Traders and analysts said they expect higher-than-usual volatility in coming days as the market tries to find a bottom to a seven-month selloff that took prices to near six-year lows.
But many were pessimistic about the market making a sustained rally, with record-high U.S. crude inventories rekindling renewed worries about a supply glut.
"It is just a changing market sentiment as more and more players are starting to believe production cuts are coming in the U.S. and that will be enough to erase the surplus," Dominick Chirichella, senior partner at the Energy Management Institute, New York, said on the Reuters Global Oil Forum.

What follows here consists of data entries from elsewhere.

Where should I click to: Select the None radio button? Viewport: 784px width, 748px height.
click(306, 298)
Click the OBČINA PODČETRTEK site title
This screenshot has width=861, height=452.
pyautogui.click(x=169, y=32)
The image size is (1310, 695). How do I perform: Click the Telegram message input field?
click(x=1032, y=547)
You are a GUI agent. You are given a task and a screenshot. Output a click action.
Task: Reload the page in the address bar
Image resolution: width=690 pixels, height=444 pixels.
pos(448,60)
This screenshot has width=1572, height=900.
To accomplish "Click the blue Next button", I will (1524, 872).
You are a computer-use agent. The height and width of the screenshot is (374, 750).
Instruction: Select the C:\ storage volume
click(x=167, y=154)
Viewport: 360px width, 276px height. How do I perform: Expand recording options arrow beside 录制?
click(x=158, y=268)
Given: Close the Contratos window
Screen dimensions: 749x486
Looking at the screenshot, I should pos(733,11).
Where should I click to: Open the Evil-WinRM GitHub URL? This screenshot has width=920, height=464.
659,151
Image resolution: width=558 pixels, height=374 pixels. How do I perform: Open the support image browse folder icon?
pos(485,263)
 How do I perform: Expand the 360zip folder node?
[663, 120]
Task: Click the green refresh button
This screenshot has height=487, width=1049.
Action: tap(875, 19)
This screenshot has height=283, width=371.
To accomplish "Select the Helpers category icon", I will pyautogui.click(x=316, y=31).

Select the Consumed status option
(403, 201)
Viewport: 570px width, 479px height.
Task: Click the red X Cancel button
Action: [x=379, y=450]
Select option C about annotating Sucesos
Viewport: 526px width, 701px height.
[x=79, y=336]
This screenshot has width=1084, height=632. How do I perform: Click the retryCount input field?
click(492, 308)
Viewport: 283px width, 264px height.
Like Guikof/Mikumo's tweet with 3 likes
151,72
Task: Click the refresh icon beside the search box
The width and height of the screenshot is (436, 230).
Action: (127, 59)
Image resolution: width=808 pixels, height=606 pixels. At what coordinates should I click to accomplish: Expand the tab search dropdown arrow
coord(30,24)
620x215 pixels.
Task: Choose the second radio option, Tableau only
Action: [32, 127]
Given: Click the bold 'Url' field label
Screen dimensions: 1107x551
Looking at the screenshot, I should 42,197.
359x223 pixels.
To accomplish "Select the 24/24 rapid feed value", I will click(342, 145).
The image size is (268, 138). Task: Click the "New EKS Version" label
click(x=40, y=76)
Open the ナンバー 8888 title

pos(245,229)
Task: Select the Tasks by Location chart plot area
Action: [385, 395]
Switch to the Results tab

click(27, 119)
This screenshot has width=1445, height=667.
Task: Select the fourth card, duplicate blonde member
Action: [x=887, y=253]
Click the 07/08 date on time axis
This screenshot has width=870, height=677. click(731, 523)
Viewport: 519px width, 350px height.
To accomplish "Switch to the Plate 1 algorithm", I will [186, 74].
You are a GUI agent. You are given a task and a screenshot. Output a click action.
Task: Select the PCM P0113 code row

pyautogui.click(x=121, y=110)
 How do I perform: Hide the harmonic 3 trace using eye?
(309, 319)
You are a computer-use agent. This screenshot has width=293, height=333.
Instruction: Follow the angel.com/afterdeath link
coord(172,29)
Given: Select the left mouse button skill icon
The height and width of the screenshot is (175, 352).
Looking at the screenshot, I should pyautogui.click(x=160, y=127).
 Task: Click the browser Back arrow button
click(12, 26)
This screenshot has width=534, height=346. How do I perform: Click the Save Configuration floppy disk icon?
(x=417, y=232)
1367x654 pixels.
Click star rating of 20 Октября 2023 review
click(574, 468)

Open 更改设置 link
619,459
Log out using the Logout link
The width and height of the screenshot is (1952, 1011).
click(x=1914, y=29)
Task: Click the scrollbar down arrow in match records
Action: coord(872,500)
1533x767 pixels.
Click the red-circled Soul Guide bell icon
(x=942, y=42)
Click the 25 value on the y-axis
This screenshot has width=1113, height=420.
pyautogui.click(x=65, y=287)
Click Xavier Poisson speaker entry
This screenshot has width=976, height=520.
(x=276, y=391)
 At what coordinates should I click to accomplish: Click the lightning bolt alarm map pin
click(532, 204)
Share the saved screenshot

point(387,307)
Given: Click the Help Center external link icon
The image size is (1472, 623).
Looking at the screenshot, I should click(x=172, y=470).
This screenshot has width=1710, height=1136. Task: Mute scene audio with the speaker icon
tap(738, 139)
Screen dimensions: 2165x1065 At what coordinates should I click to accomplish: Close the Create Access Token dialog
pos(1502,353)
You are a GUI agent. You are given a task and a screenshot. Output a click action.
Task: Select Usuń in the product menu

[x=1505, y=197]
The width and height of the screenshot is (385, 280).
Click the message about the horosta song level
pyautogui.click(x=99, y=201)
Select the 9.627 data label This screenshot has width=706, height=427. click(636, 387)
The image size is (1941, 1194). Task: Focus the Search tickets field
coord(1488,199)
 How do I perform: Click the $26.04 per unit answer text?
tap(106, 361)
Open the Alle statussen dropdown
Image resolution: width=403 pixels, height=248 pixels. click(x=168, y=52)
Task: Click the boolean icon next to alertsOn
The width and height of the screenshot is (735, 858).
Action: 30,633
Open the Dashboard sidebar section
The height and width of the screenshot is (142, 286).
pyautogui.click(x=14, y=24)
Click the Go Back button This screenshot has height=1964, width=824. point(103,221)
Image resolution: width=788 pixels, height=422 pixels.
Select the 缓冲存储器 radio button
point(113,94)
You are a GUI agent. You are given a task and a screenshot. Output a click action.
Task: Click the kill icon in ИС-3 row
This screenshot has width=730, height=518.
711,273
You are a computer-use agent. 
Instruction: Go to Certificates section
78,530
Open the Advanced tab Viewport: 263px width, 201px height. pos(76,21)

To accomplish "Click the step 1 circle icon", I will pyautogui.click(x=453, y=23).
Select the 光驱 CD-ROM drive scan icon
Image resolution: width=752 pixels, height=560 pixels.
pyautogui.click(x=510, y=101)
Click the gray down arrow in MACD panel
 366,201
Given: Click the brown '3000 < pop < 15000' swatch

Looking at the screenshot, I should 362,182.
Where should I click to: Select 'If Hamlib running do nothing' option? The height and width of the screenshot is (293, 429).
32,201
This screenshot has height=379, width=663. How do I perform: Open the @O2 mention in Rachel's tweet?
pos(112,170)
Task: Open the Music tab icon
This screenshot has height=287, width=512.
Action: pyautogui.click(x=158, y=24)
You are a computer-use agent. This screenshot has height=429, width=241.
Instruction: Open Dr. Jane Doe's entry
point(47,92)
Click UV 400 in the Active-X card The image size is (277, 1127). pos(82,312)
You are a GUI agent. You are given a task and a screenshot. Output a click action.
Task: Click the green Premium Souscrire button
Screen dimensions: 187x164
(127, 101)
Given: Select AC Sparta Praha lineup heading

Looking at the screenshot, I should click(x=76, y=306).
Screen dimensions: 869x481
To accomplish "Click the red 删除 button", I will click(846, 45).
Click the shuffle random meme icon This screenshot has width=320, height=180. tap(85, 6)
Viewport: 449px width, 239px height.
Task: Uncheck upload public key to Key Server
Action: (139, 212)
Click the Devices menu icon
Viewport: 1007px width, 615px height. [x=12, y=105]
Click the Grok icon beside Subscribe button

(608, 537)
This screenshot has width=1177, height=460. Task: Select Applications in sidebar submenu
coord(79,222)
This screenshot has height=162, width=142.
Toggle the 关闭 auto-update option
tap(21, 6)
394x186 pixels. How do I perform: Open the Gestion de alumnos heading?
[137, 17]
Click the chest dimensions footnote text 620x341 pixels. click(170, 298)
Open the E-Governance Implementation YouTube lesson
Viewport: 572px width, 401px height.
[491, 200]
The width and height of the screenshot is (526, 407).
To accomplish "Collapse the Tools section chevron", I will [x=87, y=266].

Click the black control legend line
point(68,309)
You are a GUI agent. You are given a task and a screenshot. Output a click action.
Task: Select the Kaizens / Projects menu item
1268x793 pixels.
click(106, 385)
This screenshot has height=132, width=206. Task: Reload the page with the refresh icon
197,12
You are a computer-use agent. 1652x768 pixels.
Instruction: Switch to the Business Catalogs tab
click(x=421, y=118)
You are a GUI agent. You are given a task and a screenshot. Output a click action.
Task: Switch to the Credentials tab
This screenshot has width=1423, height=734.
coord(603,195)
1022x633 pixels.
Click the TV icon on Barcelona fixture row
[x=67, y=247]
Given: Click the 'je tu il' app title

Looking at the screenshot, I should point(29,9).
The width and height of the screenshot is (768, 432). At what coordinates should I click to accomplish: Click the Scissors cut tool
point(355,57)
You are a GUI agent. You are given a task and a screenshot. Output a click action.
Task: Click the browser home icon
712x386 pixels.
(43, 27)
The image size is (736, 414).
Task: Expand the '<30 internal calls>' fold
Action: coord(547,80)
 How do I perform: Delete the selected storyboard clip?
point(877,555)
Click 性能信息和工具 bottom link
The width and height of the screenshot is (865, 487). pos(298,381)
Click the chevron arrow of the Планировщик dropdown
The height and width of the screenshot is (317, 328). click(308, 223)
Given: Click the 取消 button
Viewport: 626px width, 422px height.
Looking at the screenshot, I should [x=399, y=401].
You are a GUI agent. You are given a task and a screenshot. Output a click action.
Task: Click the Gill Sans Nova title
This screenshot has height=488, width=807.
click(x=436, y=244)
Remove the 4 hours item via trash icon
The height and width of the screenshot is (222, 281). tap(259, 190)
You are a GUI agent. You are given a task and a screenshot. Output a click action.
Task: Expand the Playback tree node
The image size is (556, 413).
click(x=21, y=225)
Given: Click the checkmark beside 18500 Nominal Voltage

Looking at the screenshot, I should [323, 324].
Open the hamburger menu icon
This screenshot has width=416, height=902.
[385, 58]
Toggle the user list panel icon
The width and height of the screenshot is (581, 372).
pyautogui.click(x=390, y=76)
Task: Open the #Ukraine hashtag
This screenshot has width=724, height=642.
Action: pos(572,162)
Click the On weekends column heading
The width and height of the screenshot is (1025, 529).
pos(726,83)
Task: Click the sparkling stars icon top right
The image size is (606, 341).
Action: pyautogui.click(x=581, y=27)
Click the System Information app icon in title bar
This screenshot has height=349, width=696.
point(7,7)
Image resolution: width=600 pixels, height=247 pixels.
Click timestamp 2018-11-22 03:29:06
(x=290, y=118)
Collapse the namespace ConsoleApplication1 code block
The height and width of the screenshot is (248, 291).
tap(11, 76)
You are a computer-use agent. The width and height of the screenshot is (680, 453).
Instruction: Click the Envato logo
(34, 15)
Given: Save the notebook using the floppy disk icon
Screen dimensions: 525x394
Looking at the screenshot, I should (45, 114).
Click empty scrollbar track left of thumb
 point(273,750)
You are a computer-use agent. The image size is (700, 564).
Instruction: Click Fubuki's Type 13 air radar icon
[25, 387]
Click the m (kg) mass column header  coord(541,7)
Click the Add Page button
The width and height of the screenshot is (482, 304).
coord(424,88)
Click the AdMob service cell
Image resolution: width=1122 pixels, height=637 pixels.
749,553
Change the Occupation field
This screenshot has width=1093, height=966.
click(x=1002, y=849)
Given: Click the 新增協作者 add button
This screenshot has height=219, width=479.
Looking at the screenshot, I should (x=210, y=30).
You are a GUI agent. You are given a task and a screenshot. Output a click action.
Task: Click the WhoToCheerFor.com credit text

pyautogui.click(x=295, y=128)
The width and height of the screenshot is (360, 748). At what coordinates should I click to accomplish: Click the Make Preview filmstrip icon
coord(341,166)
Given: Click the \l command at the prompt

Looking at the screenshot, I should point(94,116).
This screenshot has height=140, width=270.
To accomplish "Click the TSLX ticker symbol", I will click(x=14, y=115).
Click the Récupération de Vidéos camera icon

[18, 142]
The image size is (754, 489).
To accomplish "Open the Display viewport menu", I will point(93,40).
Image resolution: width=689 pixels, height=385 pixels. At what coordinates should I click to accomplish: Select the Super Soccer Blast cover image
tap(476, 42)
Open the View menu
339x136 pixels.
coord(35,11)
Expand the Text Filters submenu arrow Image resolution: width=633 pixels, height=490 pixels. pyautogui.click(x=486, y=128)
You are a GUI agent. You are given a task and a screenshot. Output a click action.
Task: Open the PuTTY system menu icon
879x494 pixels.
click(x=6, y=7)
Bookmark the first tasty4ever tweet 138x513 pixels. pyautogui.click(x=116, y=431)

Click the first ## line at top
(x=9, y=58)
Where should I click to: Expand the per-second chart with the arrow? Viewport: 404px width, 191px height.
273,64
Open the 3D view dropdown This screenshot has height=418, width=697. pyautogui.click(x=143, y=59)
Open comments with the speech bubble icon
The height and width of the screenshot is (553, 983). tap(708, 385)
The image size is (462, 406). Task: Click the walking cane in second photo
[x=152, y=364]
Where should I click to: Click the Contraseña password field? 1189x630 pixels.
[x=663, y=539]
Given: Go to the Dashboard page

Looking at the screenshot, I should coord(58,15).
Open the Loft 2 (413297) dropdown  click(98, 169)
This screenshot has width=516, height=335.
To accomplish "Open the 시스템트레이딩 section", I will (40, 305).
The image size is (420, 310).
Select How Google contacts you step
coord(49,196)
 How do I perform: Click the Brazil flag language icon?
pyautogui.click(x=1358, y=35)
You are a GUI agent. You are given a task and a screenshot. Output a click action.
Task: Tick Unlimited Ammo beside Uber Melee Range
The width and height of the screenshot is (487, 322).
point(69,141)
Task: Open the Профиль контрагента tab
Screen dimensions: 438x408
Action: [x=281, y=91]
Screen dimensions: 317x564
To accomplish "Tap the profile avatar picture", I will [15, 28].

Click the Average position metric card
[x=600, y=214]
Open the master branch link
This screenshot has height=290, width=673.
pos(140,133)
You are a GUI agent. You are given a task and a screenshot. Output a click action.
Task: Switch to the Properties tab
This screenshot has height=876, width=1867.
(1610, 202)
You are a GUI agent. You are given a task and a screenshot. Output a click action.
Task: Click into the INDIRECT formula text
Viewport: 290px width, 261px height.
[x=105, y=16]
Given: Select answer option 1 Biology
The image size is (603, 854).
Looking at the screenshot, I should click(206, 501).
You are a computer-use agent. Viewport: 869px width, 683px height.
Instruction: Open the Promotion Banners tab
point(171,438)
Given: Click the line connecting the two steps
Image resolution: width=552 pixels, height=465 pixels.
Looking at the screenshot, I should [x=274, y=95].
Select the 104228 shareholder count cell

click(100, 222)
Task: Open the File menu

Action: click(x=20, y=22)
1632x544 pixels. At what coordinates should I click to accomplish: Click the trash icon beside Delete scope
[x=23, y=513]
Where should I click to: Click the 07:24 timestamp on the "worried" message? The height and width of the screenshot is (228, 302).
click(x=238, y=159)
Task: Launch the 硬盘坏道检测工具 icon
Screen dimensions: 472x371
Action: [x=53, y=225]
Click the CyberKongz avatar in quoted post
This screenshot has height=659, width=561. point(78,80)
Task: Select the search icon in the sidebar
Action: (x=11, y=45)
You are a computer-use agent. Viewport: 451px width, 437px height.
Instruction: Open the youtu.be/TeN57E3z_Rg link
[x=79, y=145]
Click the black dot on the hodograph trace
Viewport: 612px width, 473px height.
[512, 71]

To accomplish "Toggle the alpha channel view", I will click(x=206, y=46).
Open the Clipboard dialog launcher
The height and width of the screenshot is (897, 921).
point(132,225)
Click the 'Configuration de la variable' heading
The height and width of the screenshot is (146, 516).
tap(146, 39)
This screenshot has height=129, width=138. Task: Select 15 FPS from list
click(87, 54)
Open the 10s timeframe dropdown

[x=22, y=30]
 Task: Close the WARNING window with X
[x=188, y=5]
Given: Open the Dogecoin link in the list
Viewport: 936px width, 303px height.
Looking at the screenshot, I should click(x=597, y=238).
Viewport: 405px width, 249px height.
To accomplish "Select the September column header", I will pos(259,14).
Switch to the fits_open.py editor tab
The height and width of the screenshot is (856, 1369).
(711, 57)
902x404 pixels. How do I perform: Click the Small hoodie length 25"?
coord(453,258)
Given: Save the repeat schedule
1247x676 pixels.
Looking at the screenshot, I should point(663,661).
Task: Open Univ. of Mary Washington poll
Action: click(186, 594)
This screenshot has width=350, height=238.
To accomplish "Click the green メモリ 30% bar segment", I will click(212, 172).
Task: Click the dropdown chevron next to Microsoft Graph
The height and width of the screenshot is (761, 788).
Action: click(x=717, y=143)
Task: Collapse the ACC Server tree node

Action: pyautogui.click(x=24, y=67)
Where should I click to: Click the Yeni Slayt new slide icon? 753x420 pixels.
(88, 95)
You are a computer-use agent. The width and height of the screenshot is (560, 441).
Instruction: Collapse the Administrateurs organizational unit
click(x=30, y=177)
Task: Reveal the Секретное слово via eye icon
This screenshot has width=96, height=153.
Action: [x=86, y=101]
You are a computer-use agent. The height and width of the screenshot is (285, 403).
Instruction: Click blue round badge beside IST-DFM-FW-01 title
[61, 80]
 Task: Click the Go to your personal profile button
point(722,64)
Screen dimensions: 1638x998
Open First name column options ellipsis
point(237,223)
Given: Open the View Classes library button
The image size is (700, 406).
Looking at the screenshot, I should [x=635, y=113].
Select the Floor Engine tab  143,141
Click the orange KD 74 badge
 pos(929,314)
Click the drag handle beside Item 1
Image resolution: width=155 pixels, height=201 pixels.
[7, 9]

"I think there will be a lot of disappointment going forward for that view."
Benchmark Brent crude futures were up $3, or 5.5 percent, at $57.16 a barrel by 1:02 p.m. EST (1802 GMT).
U.S. crude futures, also known as West Texas Intermediate (WTI), were up $3.16, or 6.5 percent, at $51.61.
Brent fell nearly 7 percent and WTI 9 percent on Wednesday after the U.S. government reported a 6.3 million-barrel build in U.S. crude stocks last week to above 413 million, their highest since 1982. The report cut short a four-day rally had sent crude prices nearly 20 percent higher.
Prices were up from early on Thursday, reacting to a raid on an oilfield in Libya by gunmen even though production was not affected.
An attack on a tanker off Nigeria and monetary easing by China that could boost on oil demand also provided support to crude.
The rally accelerated towards noon, after oil services firm Genscape reported a smaller-than-expected build in crude stockpiles at the Cushing, Oklahoma, delivery point for WTI in the four days since Jan. 30.
Market sources who saw the Genscape data said it estimated a build of about 550,000 barrels at Cushing. Traders had expected a spike of more than 1 million barrels in that period.
The smaller-than-expected Cushing build sharply narrowed the discount in WTI's front month to the second month <CLc1-CLc2>. Brent premium's to WTI <CL-LCO1=R> meanwhile, rose to over $6 a barrel, its widest since early November.